Arsenal manager Arsene Wenger has announced the return to full training of midfield maestro Tomas Rosicky.

The 32-year-old Czech has yet to feature at all for the Gunners so far this season after suffering a long spell on the sidelines since rupturing his Achilles tendon in his national side’s 2-1 victory over Greece in this summer’s European championships.

Rosicky has divided opinion over the years in North London – upon his arrival in 2006, he was one of the most technically gifted, nimble, and audacious players of his generation. But a number of long-term injuries and a subsequent lack of fitness, form, sharpness, and confidence saw him become more of a squad utility player.

He started well in his first two seasons in the Premier League, making 61 appearances between 2006 and 2008 but his Arsenal career was derailed by a hamstring injury, which saw him sit the entire 2008/09 season out.

His return in May of 2009, after 18 months of absence saw him start on the long road to regaining his form but the journey there was blocked by another injury setback, this time straining his hamstring, sidelining him for a further six weeks.

He was a peripheral figure in the 2010/11 season and still looked like a player who had spent a long time out of the game. But last season, with the departures of Cesc Fabregas and Samir Nasri and the long-term injury to Jack Wilshere, he really came back to impress the Gunners faithful, many of whom had written him off long ago.

In fact, such was the standard of his performances last season, Arsenal won 22 games with him on the field – he became one of their most reliable midfielders, linking the play between midfield and attack.

He is technically very gifted and his first-touch is impeccable. His passing is accurate, intelligent, and creative and, when fully fit, he ads quality and ambition in possession. His long-range shooting was what initially caught the eye of fans and commentators alike, all those years ago when he inspired Borussia Dortmund to win the Bundesliga title in 2002.
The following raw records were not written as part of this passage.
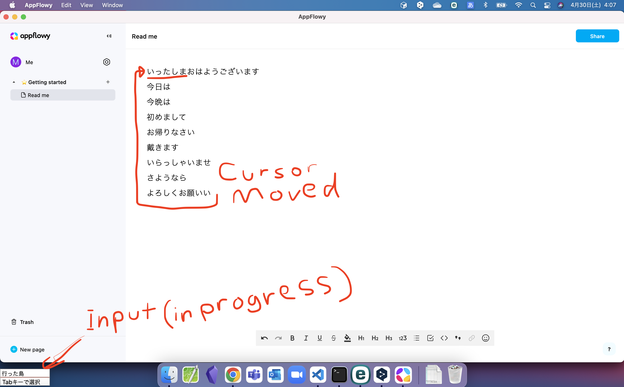This screenshot has width=624, height=387.
Task: Click the undo icon
Action: [x=264, y=338]

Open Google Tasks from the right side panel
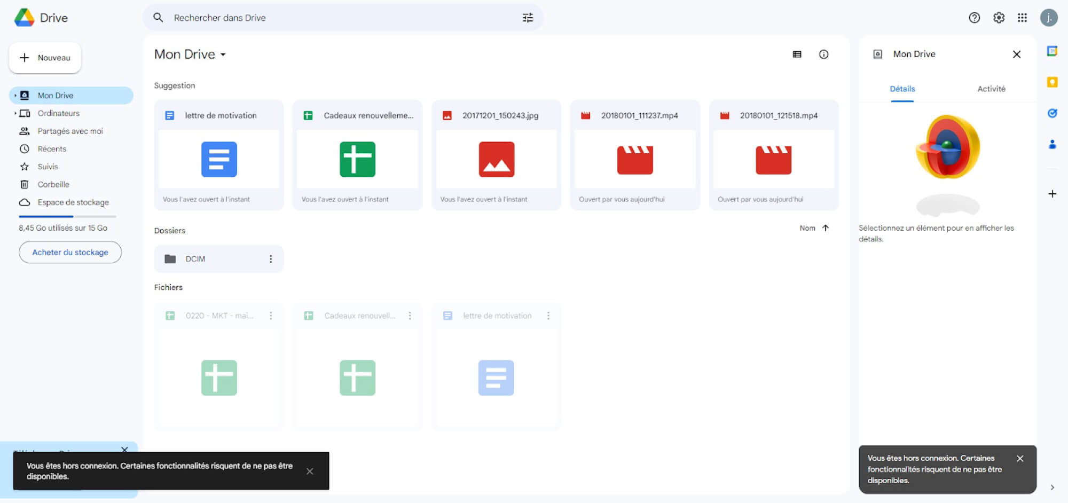click(1053, 113)
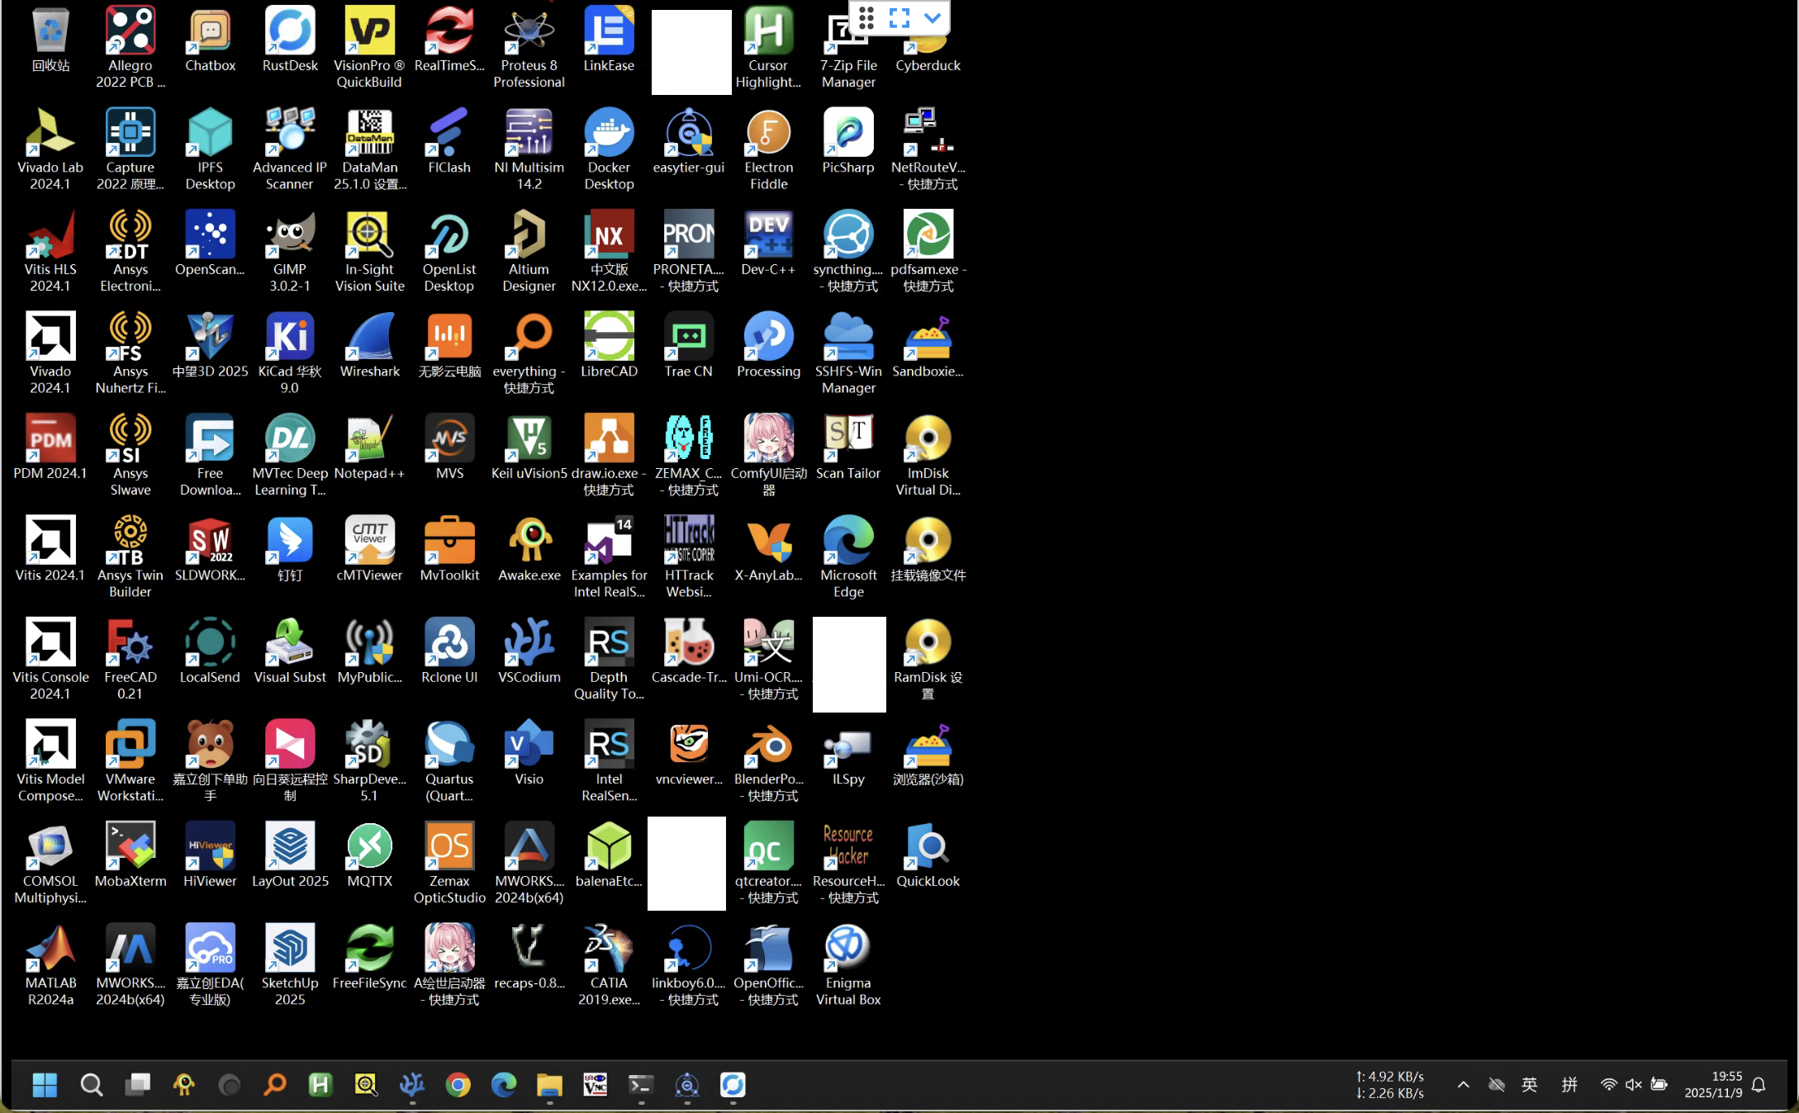Click the fullscreen icon in top toolbar
Screen dimensions: 1799x1113
click(x=899, y=17)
His return to the squad will add depth undoubtedly, especially in the absence of Abou Diaby – he also brings more experience to the side both on the pitch and in the dressing rom.
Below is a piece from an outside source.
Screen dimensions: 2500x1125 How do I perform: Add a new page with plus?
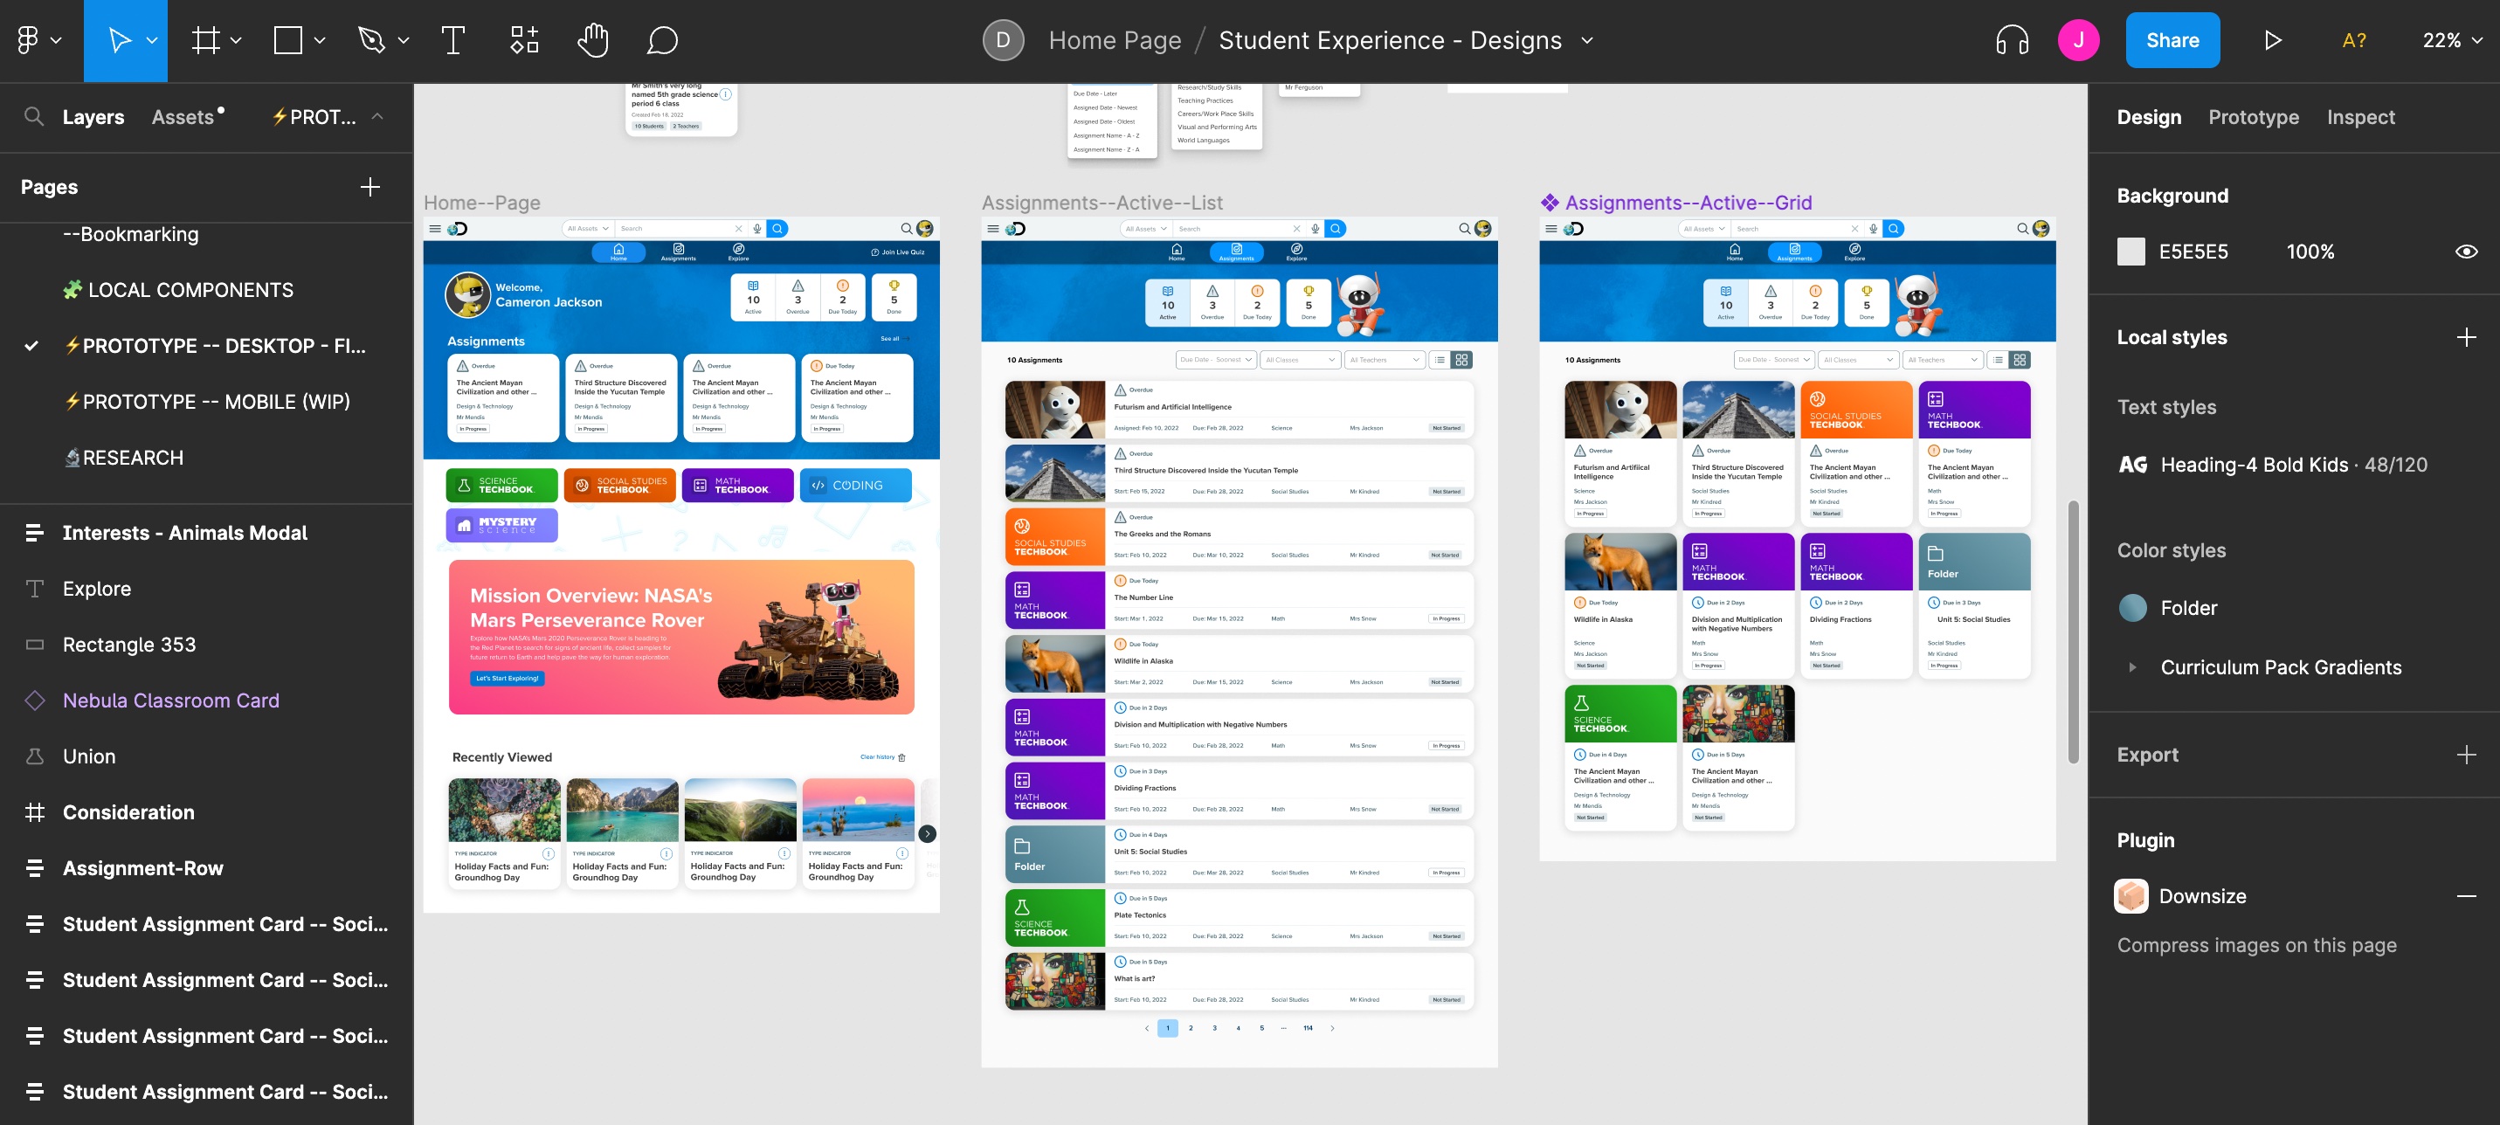[x=370, y=187]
He is self-assured in possession, economical with the ball, and rarely wasteful – he can add calmness to the team who often lack that resolve under pressure and he’ll offer his manager the chance to rotate his squad.

Santi Cazorla has played in all 13 of Arsenal Premier League fixtures this season, along with all 5 of their Champion’s League games.

Rosicky offers Wenger as close to a genuine alternative to the Spaniard as Arsenal have within their ranks and he’ll likely start bringing the Czech on in the latter stages of games to relieve the Spaniard and to develop the form and fitness that Rosicky will need to build up.

A fit Cazorla is the key to making the top four this season for Arsenal - without him, they'd be in serious trouble and because the role he plays he picks up knocks and rides some pretty bad challenges so the need for him to get a rest from time to time will be crucial to Arsenal's season. In that sense, Rosicky's imminent return is one of the most important turnin-points of this year for them.

I wouldn’t be surprised to see him on the bench for their clash with Swansea next weekend.